>>>>>

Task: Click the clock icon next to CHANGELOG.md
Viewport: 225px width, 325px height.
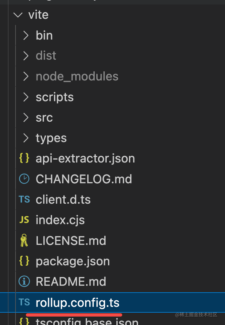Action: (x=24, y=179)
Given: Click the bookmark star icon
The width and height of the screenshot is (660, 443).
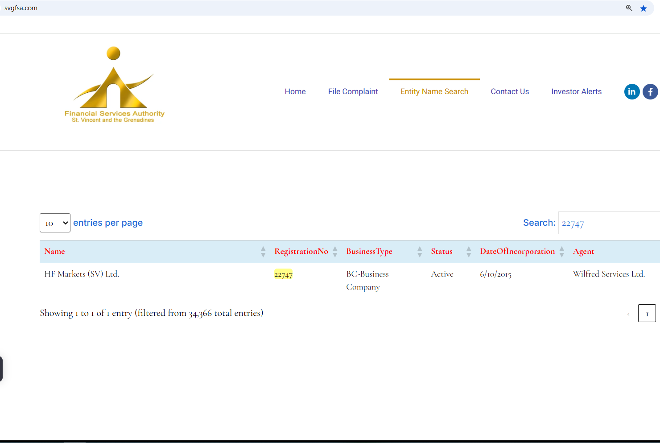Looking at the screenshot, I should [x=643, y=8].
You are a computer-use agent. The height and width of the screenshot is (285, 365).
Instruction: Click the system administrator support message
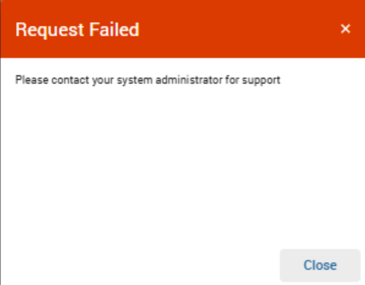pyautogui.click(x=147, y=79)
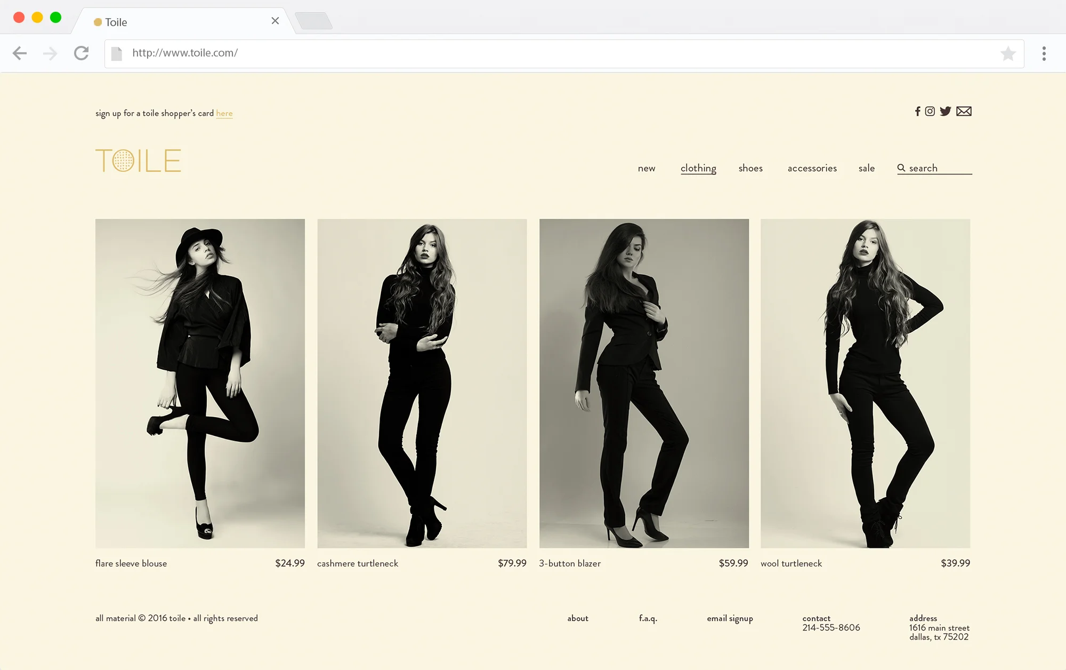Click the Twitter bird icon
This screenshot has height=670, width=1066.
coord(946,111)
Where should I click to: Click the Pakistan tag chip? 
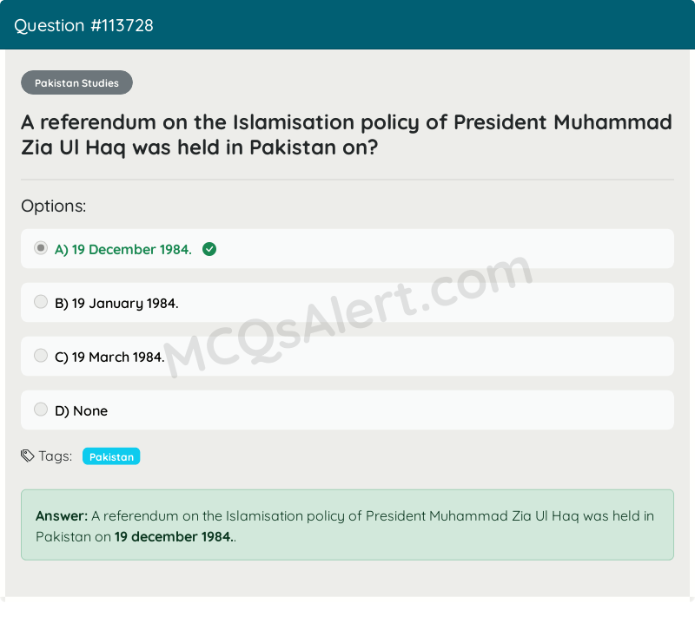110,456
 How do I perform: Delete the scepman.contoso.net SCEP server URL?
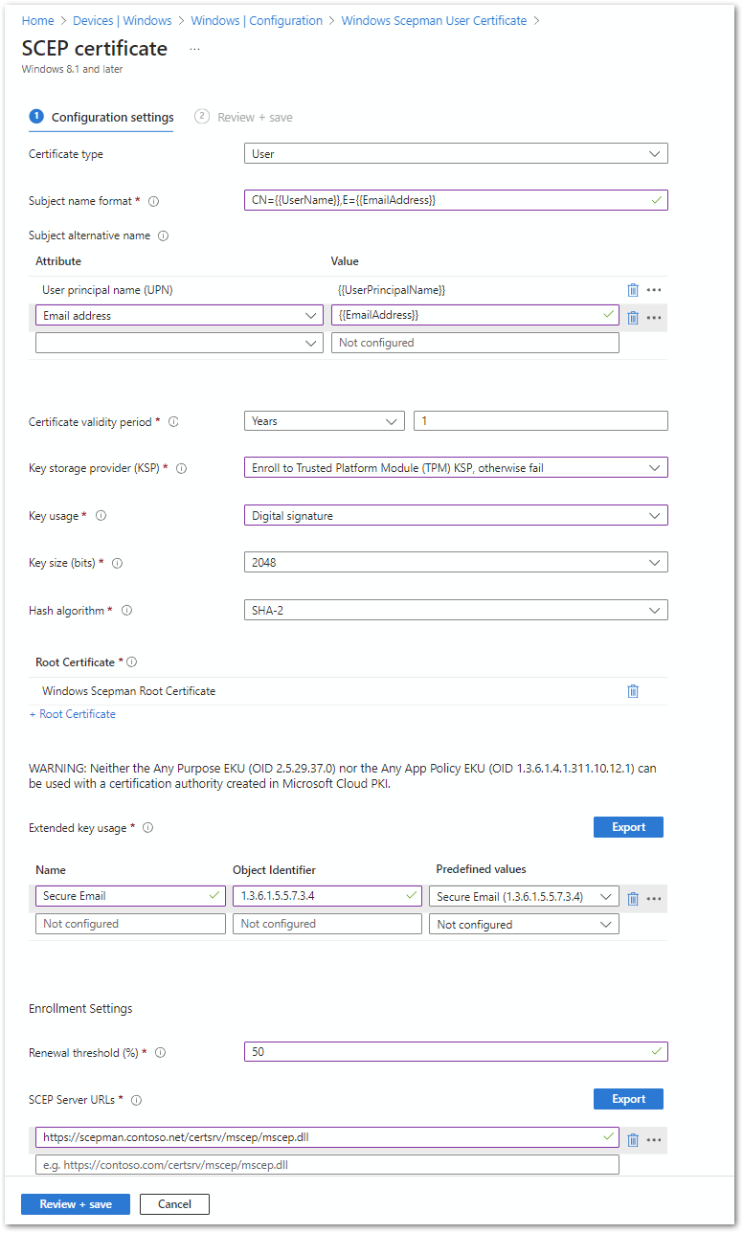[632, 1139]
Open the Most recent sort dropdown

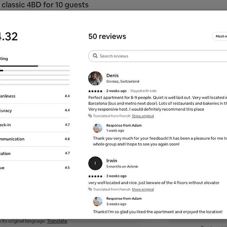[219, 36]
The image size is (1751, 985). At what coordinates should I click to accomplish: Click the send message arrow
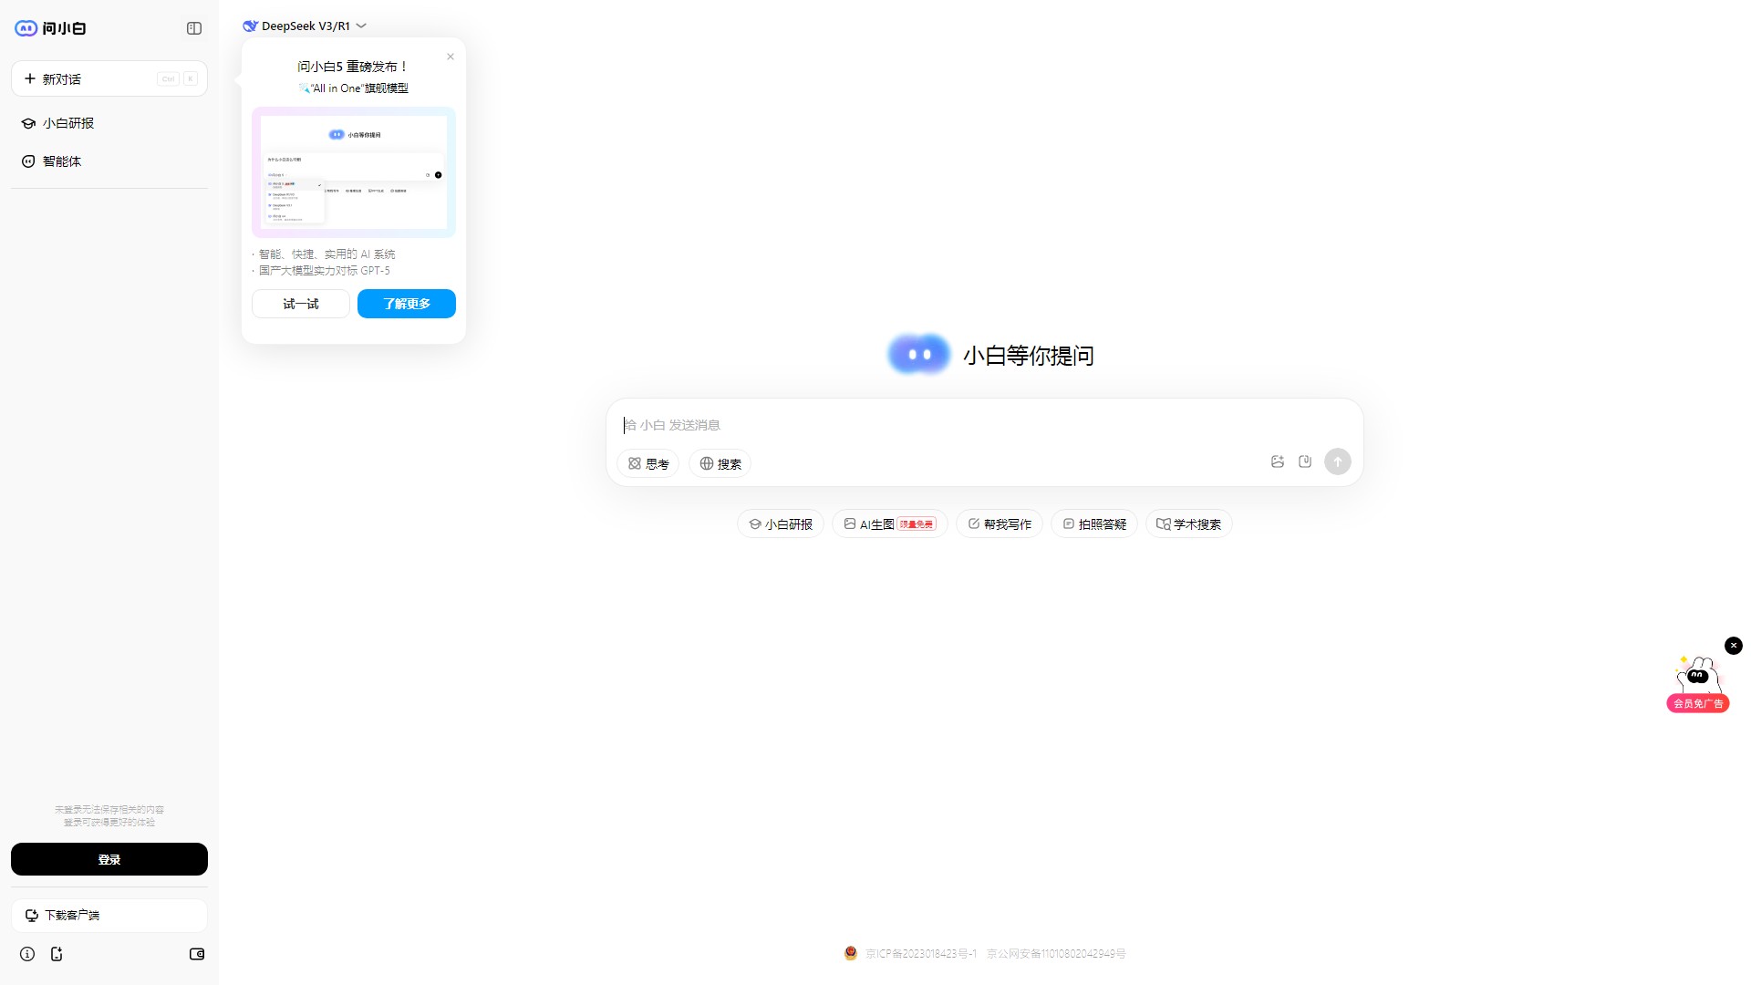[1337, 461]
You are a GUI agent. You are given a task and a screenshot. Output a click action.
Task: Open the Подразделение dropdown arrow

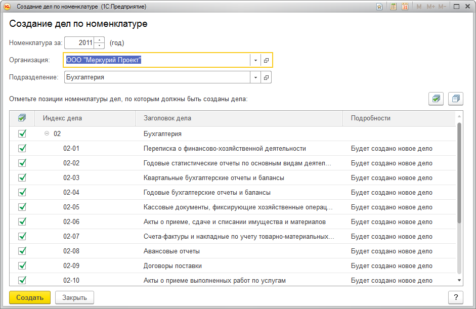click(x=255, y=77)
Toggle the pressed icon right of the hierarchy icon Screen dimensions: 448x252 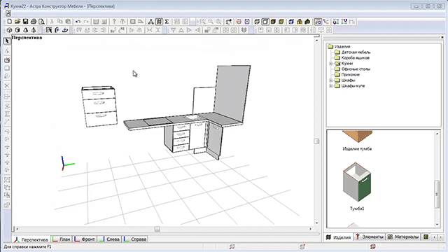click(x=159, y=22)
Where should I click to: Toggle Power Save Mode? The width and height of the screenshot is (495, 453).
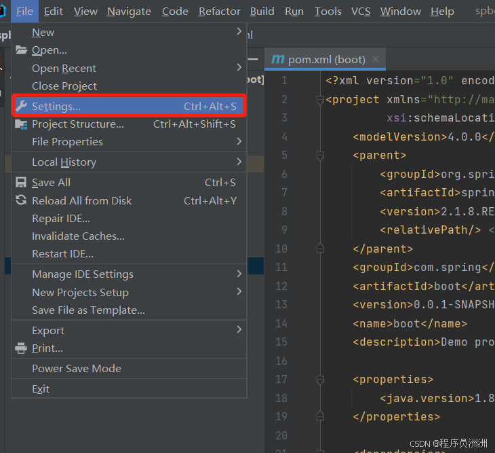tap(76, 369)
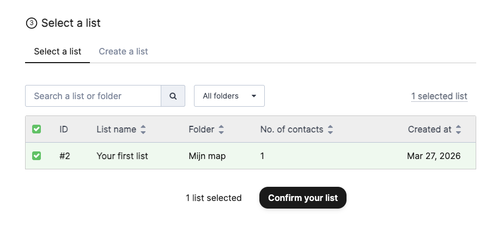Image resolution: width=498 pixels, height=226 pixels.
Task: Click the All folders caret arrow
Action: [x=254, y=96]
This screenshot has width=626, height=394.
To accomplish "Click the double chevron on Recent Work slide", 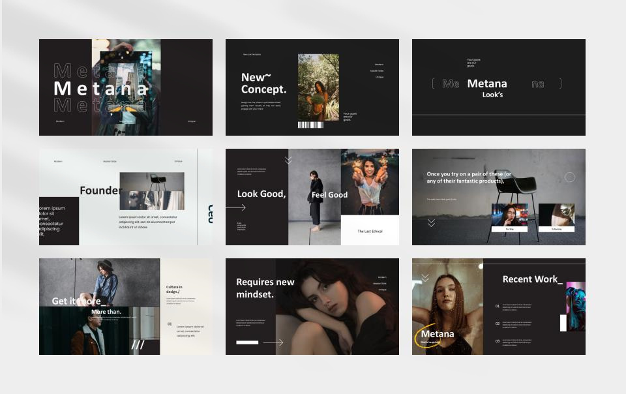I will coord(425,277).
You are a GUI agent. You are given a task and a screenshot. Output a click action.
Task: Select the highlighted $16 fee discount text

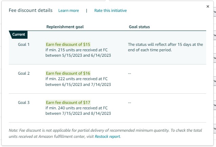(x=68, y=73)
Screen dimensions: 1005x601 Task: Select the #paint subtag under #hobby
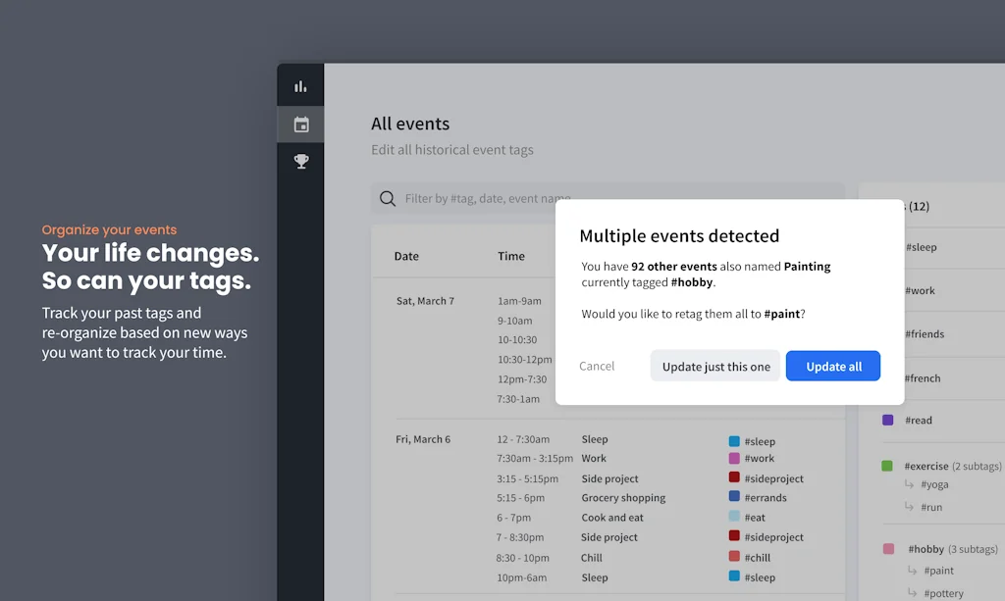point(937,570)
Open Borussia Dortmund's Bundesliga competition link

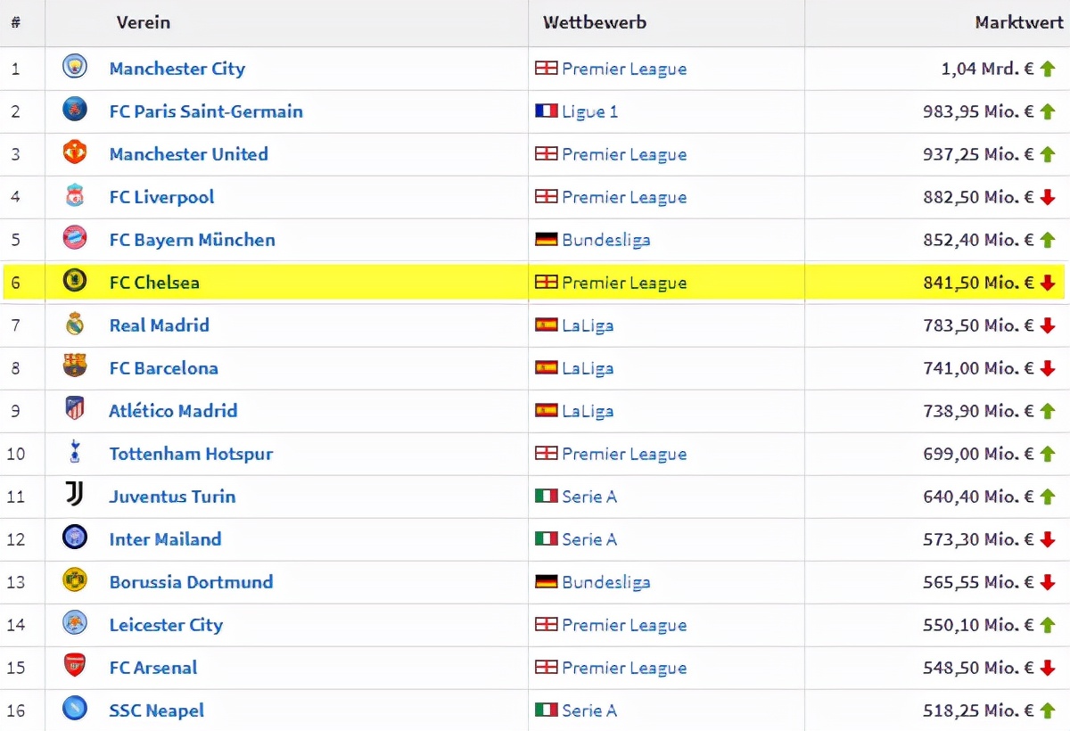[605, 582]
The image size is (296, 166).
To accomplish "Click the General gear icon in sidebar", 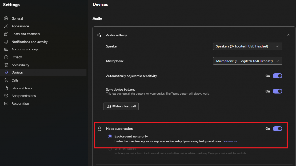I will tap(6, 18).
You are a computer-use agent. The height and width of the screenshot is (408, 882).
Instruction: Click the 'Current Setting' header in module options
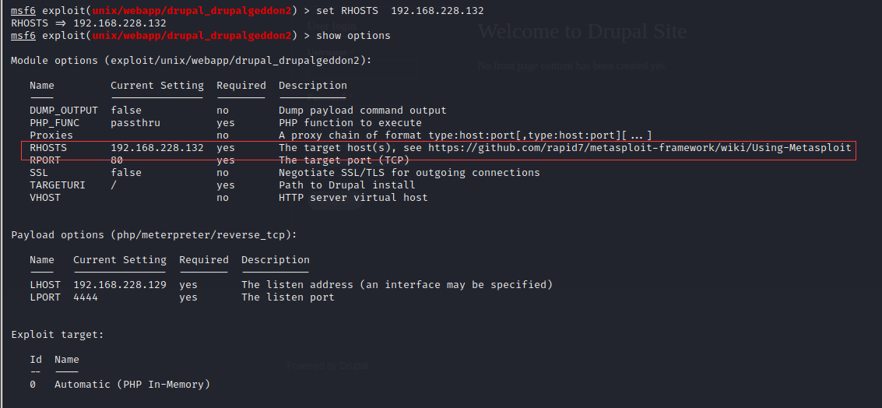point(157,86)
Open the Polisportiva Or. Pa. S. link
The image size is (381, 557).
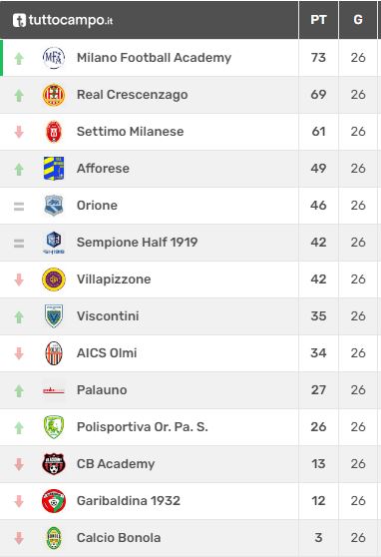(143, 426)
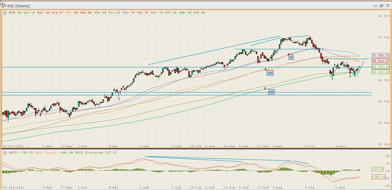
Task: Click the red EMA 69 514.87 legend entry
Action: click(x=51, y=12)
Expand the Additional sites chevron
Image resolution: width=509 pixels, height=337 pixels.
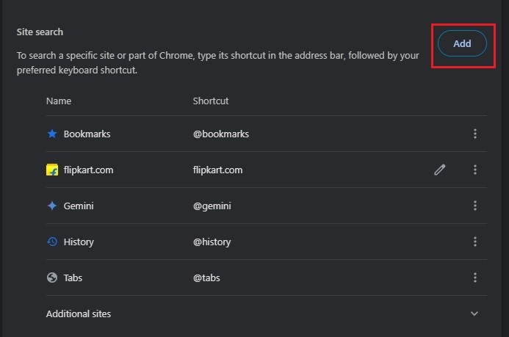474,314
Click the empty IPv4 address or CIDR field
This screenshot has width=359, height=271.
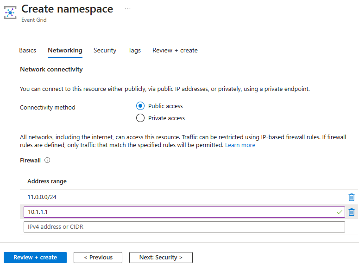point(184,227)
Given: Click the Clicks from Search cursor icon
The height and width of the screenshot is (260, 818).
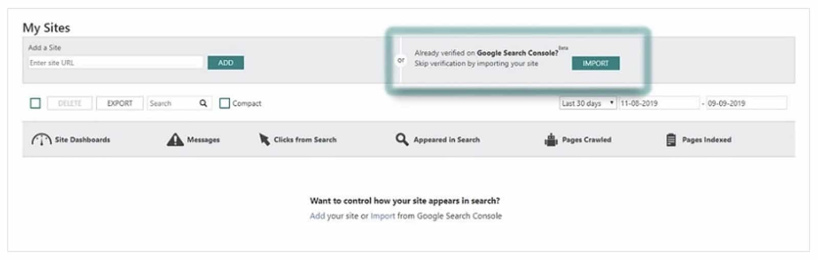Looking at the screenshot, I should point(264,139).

<<<<<

• _Stated goal_
Could you put everything from the start of the data down to and including the line containing "click(x=255, y=77)" into a JSON list of strings, one string per line and no blank lines? Leave the pictures out of your answer.

• _The answer_
[
  "Task: Click the clock icon next to CHANGELOG.md",
  "Viewport: 225px width, 325px height.",
  "Action: (x=24, y=179)",
  "Given: Click the bookmark star icon",
  "The width and height of the screenshot is (660, 443).",
  "Looking at the screenshot, I should [x=643, y=8].",
  "You are a computer-use agent. The height and width of the screenshot is (285, 365).",
  "Instruction: Click the system administrator support message",
  "pyautogui.click(x=147, y=79)",
  "Click the Twitter bird icon",
  "This screenshot has height=670, width=1066.",
  "coord(946,111)",
  "Where should I click to: Click the Pakistan tag chip? ",
  "110,456",
  " How do I perform: Delete the scepman.contoso.net SCEP server URL?",
  "[632, 1139]",
  "Open the Most recent sort dropdown",
  "[219, 36]",
  "The image size is (1751, 985). At what coordinates should I click to accomplish: Click the send message arrow",
  "[1337, 461]",
  "You are a GUI agent. You are given a task and a screenshot. Output a click action.",
  "Task: Open the Подразделение dropdown arrow",
  "click(x=255, y=77)"
]